When I was re-doing the poster, post-crit, I didn’t need to start from scratch. I just edited certain parts away (ex. removing the hands) or developed them more (ex. making the coin planet into a dollar bill planet).  I looked back over my idea and design development and quite a few times found myself bring back certain bits and pieces that I had discarded or discontinued the first time around (such as the red background which I had discarded in for my wealth divide topic because it had too many militaristic connotations, which fitted perfectly with my new topic.

Though I could keep going on and on in trying to reach an even better final design, I think that this project was a good experience all in all, despite all the frustration. In the industry you are bound to come across this sort of project where things just don’t click and when a brilliant idea/design is being illusive. But, as in the industry, deadlines and time constraints play their role and I think they actually helped make me more decisive in which ideas and designs to pursue. Sometimes too much time can be as negative as too little, if you get caught in a never-ending cycle of revising everything (especially when through revision things start to get progressively worse).

I think that for this project I didn’t do enough research, especially when I compare it in hindsight to the packaging project. I did go back after the final crit. feedback and gathered more specific research, especially statistics, which is something I wish I had done the first time around instead of as an afterthought. My wealth divide idea focused more on ideals then statistics but I think that the final design, supported by statistics answers the brief much more appropriately.

The final design immediately presents a contrast even in the background colours: the block of red vs. the small sliver of black.
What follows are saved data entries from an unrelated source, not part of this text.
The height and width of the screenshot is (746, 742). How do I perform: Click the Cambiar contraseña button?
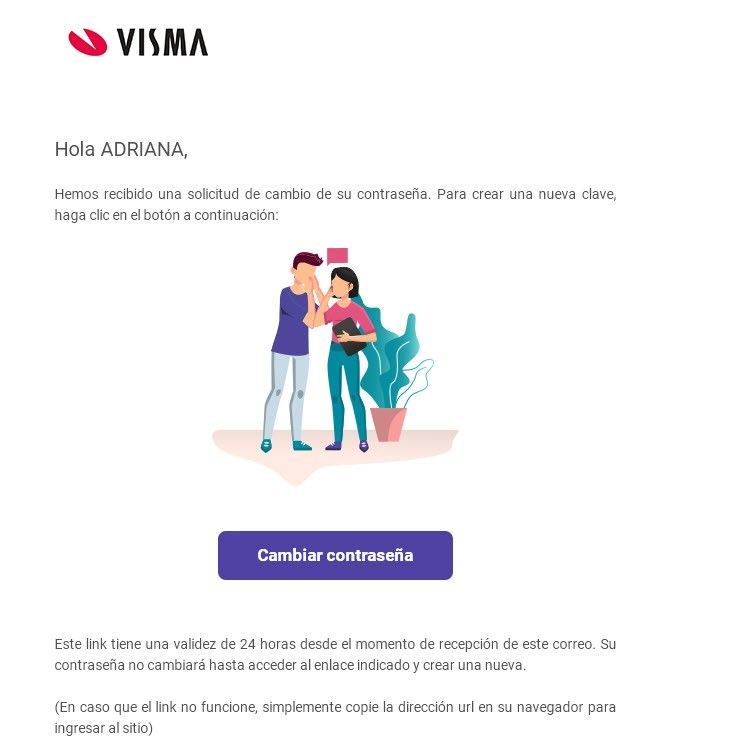(335, 555)
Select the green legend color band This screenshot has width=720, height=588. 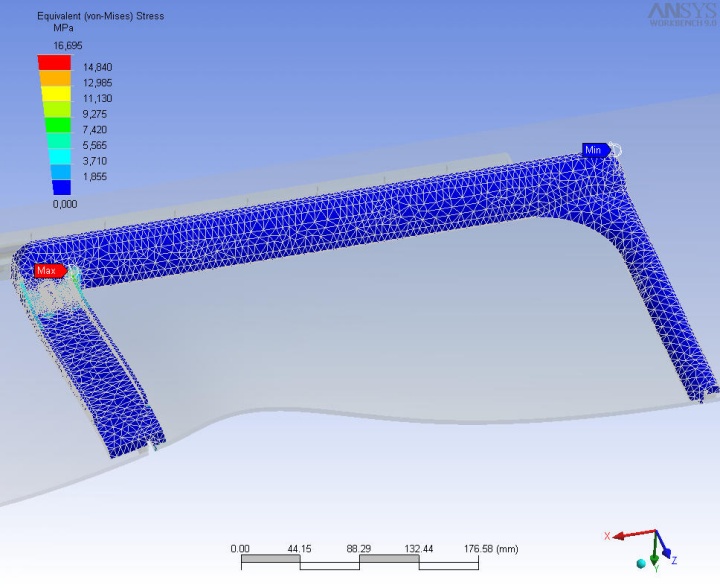54,125
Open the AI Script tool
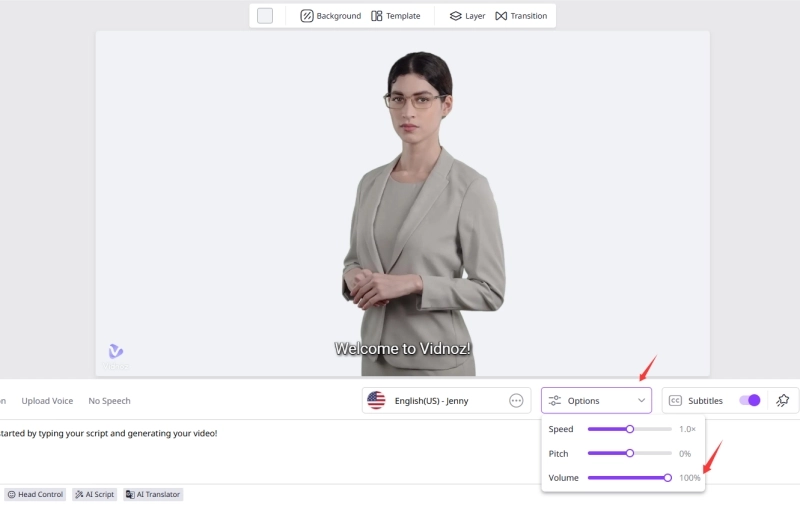 94,494
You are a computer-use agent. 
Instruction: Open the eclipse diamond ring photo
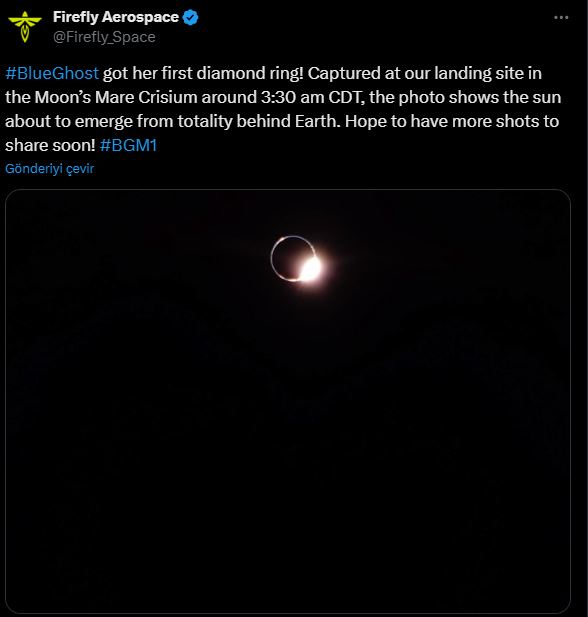[x=288, y=401]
Next, there is the whole interplay between white and black text, used alternatingly for to emphasis. I ended up choosing this design because of its simplicity, clarity and clear heirarchy….which were the main issues I was trying to solve from the unsuccessful first design. I quite liked the designs I developed around the exclamation mark, but the new layout brought back all those issues which I was trying so hard to avoid. In the end it would just be too time consuming to push this design into a finalized state, so I just left is, evidenced it in the blog, and went for the simpler final design.

The heirarchy is clear, it starts right at the top and works down step by step, no jumping around. You start with the white text at the very top, followed by the first image…the white text is then contrasted right away by the black text of the military spending statistics, while the globe of coins image is contrasted (through the size difference) by the few falling coins. Lastly you see the education statistic, purposefully aligned towards the right to emphasize the mammoth difference between the two statistics…alignment to the right makes it seem less important then the rest which is exaclty what I want to get at. The white education statistic contrasts against the black military statistic while a the same time popping up even more by the black text and black strip all around it. The globe of coins is meant to represent the military spending statistic while the few falling coins represent the education statistic….this sets up a visual comparison which echoes the actual written stats.